BMA wants to reform the reformsBMJ 1994; 308 doi: https://doi.org/10.1136/bmj.308.6933.922 (Published 02 April 1994) Cite this as: BMJ 1994;308:922
- L Beecham
“We need to reform the reforms,” the chairman of the BMA council, Dr Sandy Macara, told a press conference last week to mark the third anniversary of the NHS reforms. The association had predicted that there would be a lack of direction about the introduction of the internal market and took no pleasure in saying “we told you so.” There had to be a return to equity in the provision of health care with decisions being made on clinical grounds, Dr Macara said. The internal market would not go away and doctors had to make it work in the best interest of patients. The association is calling for a period of tranquility and for the government to listen to the people working in the service.

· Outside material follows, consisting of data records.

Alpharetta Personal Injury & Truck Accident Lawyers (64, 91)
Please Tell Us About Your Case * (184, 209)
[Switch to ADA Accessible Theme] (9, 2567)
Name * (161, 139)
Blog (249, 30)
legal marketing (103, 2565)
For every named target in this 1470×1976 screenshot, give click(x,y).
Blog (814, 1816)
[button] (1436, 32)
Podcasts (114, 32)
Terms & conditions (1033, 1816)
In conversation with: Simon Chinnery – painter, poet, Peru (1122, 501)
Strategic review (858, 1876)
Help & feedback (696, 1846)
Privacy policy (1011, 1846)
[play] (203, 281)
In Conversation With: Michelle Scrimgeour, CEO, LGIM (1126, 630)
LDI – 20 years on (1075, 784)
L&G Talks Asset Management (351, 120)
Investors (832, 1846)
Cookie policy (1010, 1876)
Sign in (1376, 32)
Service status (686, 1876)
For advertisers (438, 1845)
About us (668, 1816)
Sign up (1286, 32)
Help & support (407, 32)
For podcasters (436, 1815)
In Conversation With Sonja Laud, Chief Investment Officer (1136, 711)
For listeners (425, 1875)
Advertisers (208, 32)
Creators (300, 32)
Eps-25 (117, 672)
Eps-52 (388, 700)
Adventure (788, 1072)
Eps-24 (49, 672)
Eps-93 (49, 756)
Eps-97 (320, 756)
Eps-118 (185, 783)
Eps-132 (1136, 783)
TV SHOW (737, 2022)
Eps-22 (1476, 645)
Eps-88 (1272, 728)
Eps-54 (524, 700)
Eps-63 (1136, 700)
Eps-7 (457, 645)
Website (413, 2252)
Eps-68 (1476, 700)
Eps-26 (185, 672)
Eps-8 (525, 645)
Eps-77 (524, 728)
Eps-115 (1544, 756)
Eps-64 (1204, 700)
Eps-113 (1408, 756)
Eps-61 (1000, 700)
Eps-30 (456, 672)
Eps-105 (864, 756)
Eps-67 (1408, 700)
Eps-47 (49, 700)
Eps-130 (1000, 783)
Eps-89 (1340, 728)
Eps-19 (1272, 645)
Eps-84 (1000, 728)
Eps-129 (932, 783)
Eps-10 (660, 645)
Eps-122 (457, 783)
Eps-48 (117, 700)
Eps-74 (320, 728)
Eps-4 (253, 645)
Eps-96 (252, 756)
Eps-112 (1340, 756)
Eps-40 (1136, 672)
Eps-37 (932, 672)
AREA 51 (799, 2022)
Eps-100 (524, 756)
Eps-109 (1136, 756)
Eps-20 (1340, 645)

Mr John Chawner, chairman of the Central Consultants and Specialists Committee, doubted whether patients were better off. Every day there were new examples of fast tracking for patients of fundholding general practitioners and waiting lists were going up for people with serious illnesses. “It is obvious to everyone except ministers that there is huge dissatisfaction in the health service,” Mr Chawner said. Managers were interfering in clinical decisions and many senior staff were frightened to speak out on behalf of patients. He believed that the reforms had destroyed the brotherhood in the service and reported that there was a motion at the annual conference of senior hospital staffs in June calling for consultants to resign from the NHS and sell their services back to hospitals. A similar proposal last year was defeated but Mr Chawner said that the CCSC would be examining possible schemes.